- Text
****************************************

# Adding Reverb to a Zoom Stream



## patrick76 (Nov 27, 2020)

Anyone know how to add reverb to a livestream for Zoom? A friend of mine asked me and I haven’t a clue. He’s just using a usb mic on his laptop for Zoom and is not using a DAW. Thank you in advance for any info.


----------



## christianobermaier (Nov 27, 2020)

Tape a slinky to the guitar and connect its other end to the microphone.


----------



## patrick76 (Nov 27, 2020)

christianobermaier said:


> Tape a slinky to the guitar and connect its other end to the microphone.


Thank you. That seems like it would be in the MacGyver family of possible solutions. I think he's looking for more of an in-the-box type of solution  So, out of curiosity, would that actually make some sort of reverb-ish effect?

And how did you guess he will be playing guitar? I never mentioned what instrument he would be playing. Freaky.

Lastly, I don't think he would want to tape anything to his $10k+ french polished guitar. Playing it through a freaking usb mic on zoom is blasphemous enough, but the tape and slinky might actually physically damage the instrument (psychologically speaking, I'm sure the guitar will need years of therapy having to suffer the humiliation of zoom and the usb mic).

If I had a slinky, I would already be experimenting on one of my own guitars lol


----------



## jcrosby (Nov 27, 2020)

I used to run a custom noise removal chain during an online class I taught a few years back...

****************************************

- Supplied data
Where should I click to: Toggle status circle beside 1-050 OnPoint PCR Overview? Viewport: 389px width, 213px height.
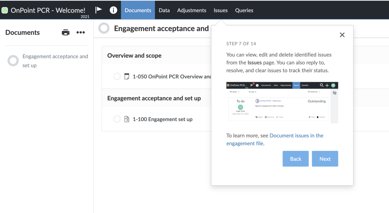117,77
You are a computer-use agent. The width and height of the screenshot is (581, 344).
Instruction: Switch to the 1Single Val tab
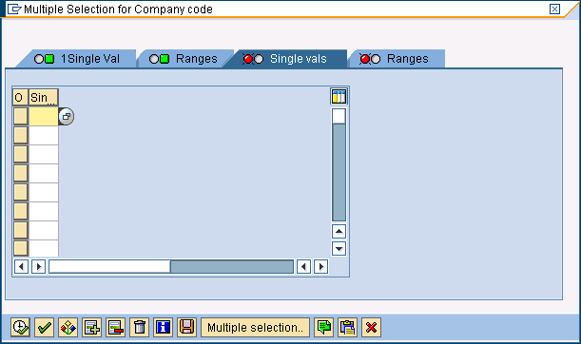pyautogui.click(x=77, y=59)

****************************************

- Work task 1
In the Zoom reverb thread, repeat the passage from "Anyone know how" to "christianobermaier (Nov 27, 2020)", swapping "laptop" for "desktop".
- Work task 2
Carry on the Zoom reverb thread past its final sentence.

- Answer box 1
Anyone know how to add reverb to a livestream for Zoom? A friend of mine asked me and I haven’t a clue. He’s just using a usb mic on his desktop for Zoom and is not using a DAW. Thank you in advance for any info.


----------



## christianobermaier (Nov 27, 2020)

- Answer box 2
They'd need to choose an alternate input in Zoom instead of the normal mic input and use a program that lets them apply plugins to the mic in realtime. On macos you can accomplish this with a combination of Audio Hijack and Loopback. Probably some kind of similar solution for windows too...


----------



## halfwalk (Nov 28, 2020)

I use VoiceMeeter Banana, a free app for Windows, to route my mic for Discord voice chat through my DAW to denoise, eq, compress, and add other sound design effects (for playing D&D). It takes a bit of setup up front, using it as a "virtual insert" but there are helpful videos on YouTube explaining the process. This also works for browsers, OBS, games, etc so i assume it would work for Zoom as well.


----------



## patrick76 (Nov 28, 2020)

@jcrosby and @halfwalk, thank you very much.


----------



## jcrosby (Nov 29, 2020)

patrick76 said:


> @jcrosby and @halfwalk, thank you very much.


You bet!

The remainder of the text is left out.